I've been laughing about a post I've seen on Tumblr about Our Flag Means Death: besides everybody plotzing over how much they're enjoying it of course, there's also obviously stratospheric amounts of shipping, and a post from a Kiwi going round that I've seen a few times that says something like, 'I hope you, the World, know how traumatic it is for us in New Zealand that people are thirsting for Rhys Darby. It's like if the whole world saw your dad's penis.'
Wax and I were chuckling about this because Taika Waititi and Rhys Darby are also very old friends, of similar age, who are both Kiwis and are actually both dads, but obviously Taika doesn't have Dad Energy at all. And Rhys Darby, I guess, is nothing but Dad Energy. (I've only seen him before in the Jumanji movies, not being fully up on Kiwi comedy, but apparently Wax knew who he was.) And obviously nobody in New Zealand can be upset about people thirsting over Taika, or if they were, they would surely be used to it by now.
This reminded me of discussion after Good Omens (TV) aired a bit -
here's the post I made then about Michael Sheen being fandom's new boyfriend (unexpectedly) and that viral tumblr post about how someone expected everyone to thirst for David Tennant and instead fandom was like 'michael sheen raw me'. But nobody in Britain or Wales was saying they would be traumatized by people thirsting over Michael Sheen, that I heard; that would have been silly. Well, partly because he's had memorable roles since he was a twink and has doubtlessly been thirsted over plenty of times before, but also because he's such a chameleon as an actor that his roles are frequently unrecognizable from each other. In other words, when Michael Sheen is being himself he has INCREDIBLY Dad Energy, just... off the charts, and adorably so, unlike David Tennant, who is about the same age and also has like five kids?? to Sheen's two.
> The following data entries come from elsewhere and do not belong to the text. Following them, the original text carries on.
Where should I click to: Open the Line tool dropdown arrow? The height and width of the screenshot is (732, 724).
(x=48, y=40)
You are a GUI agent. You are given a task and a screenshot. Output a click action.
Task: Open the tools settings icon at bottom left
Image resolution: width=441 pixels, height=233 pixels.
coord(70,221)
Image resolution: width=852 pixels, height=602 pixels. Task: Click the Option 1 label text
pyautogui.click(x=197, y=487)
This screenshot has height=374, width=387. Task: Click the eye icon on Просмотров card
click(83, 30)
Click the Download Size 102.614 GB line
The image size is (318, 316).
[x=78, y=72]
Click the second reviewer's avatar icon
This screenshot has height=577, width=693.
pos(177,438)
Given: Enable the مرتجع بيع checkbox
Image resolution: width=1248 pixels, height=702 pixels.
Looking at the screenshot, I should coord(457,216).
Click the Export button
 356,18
But Aziraphale doesn't have Dad Energy, nor do many of his other characters. (They tend to all have different energy.)
Whereas Rhys Darby, according to Wax, is the kind of comedian who always plays himself more or less (a fully valid and not at all inferior way of being a comedian!), and he has the same Dad Energy in real life and in his roles. Also because of this, no doubt, people feel they've grown up with him and he's a bit more like
their dad.
Wax had an added dimension to add because her dad was a quintessential Hot Dad. He was a charismatic guy everyone was friends with, an extrovert I guess, and he had an unfortunate habit of hanging around outside their farm shirtless and no doubt in short-short cutoff shorts and wooden clogs (it was the 80s and early 90s after all). Her friends thirsted and it was horrible. My dad also did stuff in the yard shirtless in cutoff jeans, but he was a cute cuddly little nebbishy bear: buddha belly, covered in brown fur, wild "Mountain Man" beard (as my mom called it). People who weren't even my friends - people I had no reason to suppose knew where I lived - would ask me at school if that was my dad they saw outside my house dressed like this and chuckle.
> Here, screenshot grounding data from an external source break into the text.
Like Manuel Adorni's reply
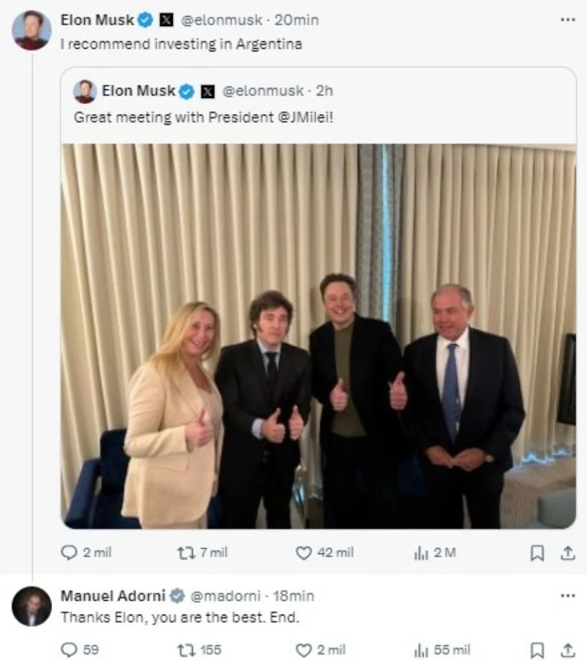The image size is (587, 672). [304, 650]
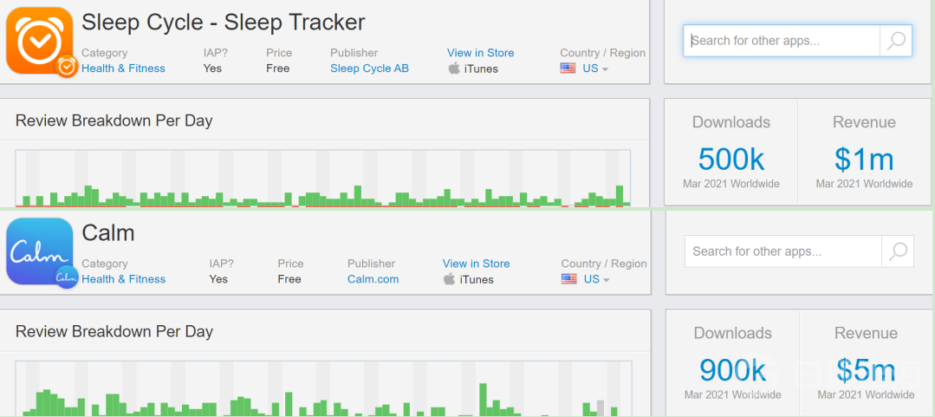
Task: Focus the top app search field
Action: (782, 40)
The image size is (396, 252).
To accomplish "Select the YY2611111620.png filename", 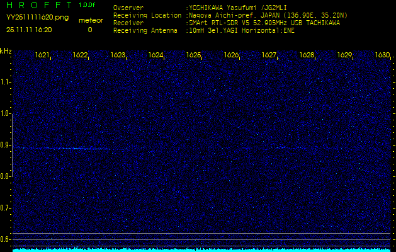I will point(37,18).
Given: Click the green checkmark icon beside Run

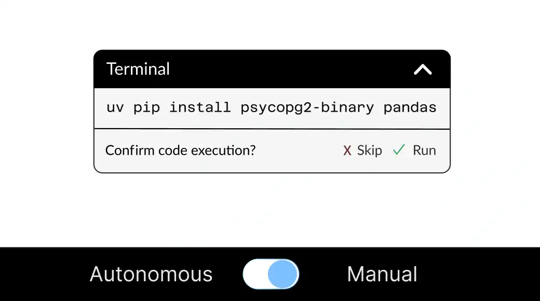Looking at the screenshot, I should pyautogui.click(x=399, y=149).
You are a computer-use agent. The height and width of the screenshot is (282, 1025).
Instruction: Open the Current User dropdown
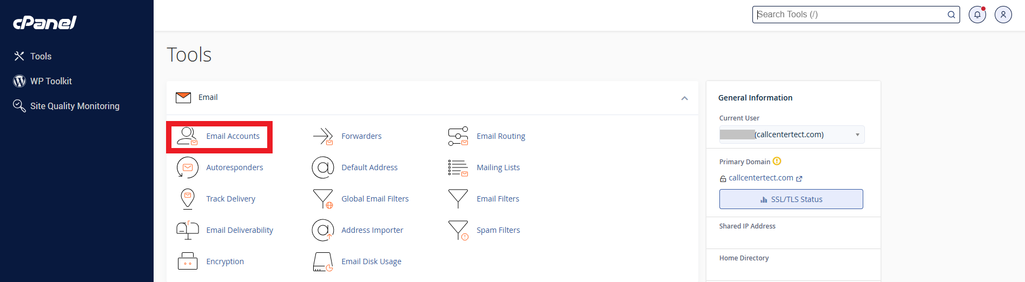pos(791,135)
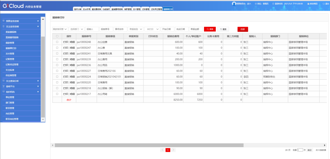Open the 选择部门 department dropdown
The height and width of the screenshot is (159, 330).
point(76,29)
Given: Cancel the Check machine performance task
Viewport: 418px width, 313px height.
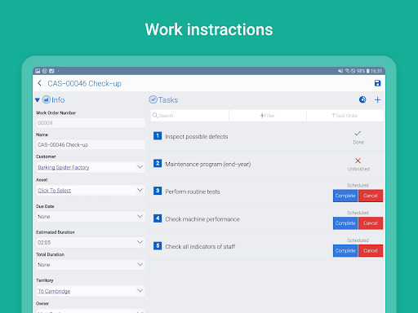Looking at the screenshot, I should pos(371,223).
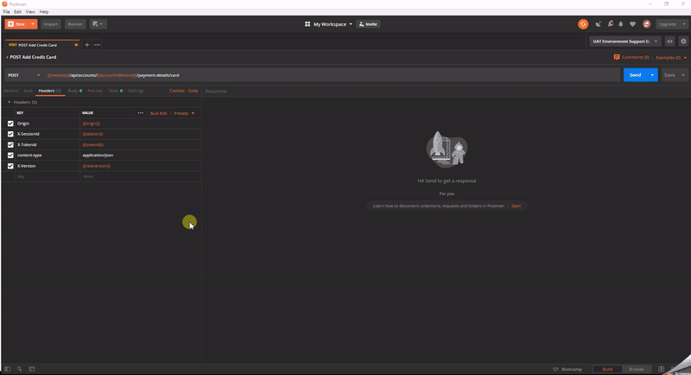Click the Import button
Screen dimensions: 691x375
coord(51,24)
I wasn't consumed with embarrassment though, because this is standard for yardwork unless you're a WASP or something. Or possibly because I was a weird kid and couldn't imagine being embarrassed by my dad? In any other context, my dad was that dad that every other kid was jealous of. The INCREDIBLY cool dad. He used to come to school to eat lunch with me every couple of weeks when I was 8-10 and there would be legit scuffles among my classmates to sit on the other side of him and get his attention. Everybody's favorite uncle. He still is btw.
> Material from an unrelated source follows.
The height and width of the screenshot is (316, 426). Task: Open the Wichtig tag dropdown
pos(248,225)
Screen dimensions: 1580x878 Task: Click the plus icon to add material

But this means he has a lot more Kooky Uncle energy than Dad Energy, I guess? Like, he very much IS a dad, but as a cerebral, nerdy, formerly twinky jew, I guess he was always so much of an oddball that his personality and his masculinity are just WAY too far from stereotypical American masculinities for him to ever fit a typical template. (The stereotypical Dad template in America is very much informed by middle-class WASP background and by a certain degree of repression etc caused by the wounds of toxic masculinity, and that stuff mostly has missed my dad for the aforementioned demographic reasons.) Anyway, nobody was thirsting after him to my knowledge, although I'm sure if he were a character on tv they would (because the only quality necessary for someone to thirst is celebrity, period).